Differences in drug sensitivity between high- and low-risk groups. IC₅₀ values for (A) vinblastine, (B) docetaxel and (C) cisplatin, which were more sensitive in the high-risk group. IC₅₀ values for (D) BMS-754804, (E) SB05124 and (F) JQ1, which were more sensitive in the low-risk group. **P<0.01; ***P<0.001; ****P<0.0001.

Figure 9.

Expression of hub genes in different risk groups and their localization in lung adenocarcinoma.
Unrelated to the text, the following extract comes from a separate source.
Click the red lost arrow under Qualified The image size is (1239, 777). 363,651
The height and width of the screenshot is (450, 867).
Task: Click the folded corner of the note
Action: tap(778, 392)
Expression of KYNU, SERPINB5, INSL4 and GABRA3 in (A) high- and low-risk groups, and (B) different cell types in the GSE148071 dataset. ***P<0.001, ****P<0.0001. KYNU, kynureninase; SERPINB5, serpin family B member 5; INSL4, insulin like 4; GABRA3, γ-aminobutyric acid type A receptor subunit α3; FPKM, fragments per kilobase of transcript per million mapped reads.

Table I.

Association between KEAP1/NRF2/HO-1 expression and clinicopathological features in lung adenocarcinoma.

A, KEAP1 expression

Clinicopathological feature	Positive (n=72)	Negative (n=32)	P-value
Age, years	66.04±11.58	67.78±11.15	0.47
Sex			0.80
Female	44	18
Male	28	14
T stage			0.06
T1-2	62	32
T3-4	10	0
N stage			0.50
N0	50	25
N1-3	22	7
M stage			0.09
M0	63	32
M1	9	0
TNM stage			0.12
I–II	54	29
III–IV	18	3
Tumor diameter, cm	2.01±1.44	2.10±1.03	0.72
Ki-67 expression ratio, %	41±15	39±13	0.37

B, NRF2 expression

Clinicopathological feature	Positive (n=58)	Negative (n=46)	P-value

Age, years	68.38±11.57	64.30±10.93	0.07
Sex			0.44
Female	37	25
Male	21	21
T stage			<0.01
T1-2	48	46
T3-4	10	0
N stage			<0.01
N0	34	41
N1-3	24	5
M stage			0.01
M0	49	46
M1	9	0
TNM stage			<0.001
I–II	39	44
III–IV	19	2
Tumor diameter, cm	2.52±1.50	1.43±0.68	<0.001
Ki-67 expression ratio, %	46±15	34±10	<0.001

C, HO-1 expression

Clinicopathological feature	Positive (n=63)	Negative (n=41)	P-value

Age, years	68.00±11.24	64.39±11.49	0.12
Sex			0.21
Female	34	28
Male	29	13
T stage			0.02
T1-2	53	41
T3-4	10	0
N stage			<0.001
N0	36	39
N1-3	27	2
M stage			0.03
M0	54	41
M1	9	0
TNM stage			<0.001
I–II	42	41
III–IV	21	0
Tumor diameter, cm	2.43±1.50	1.42±0.64	<0.001
Ki-67 expression ratio, %	45±15	33±9	<0.001

Data are presented as n or the mean ± standard deviation. KEAP1, Kelch like ECH associated protein 1; NRF2, nuclear factor erythroid 2-related factor 2; HO-1, heme oxygenase 1; T, tumor; N, lymph node; M, metastasis.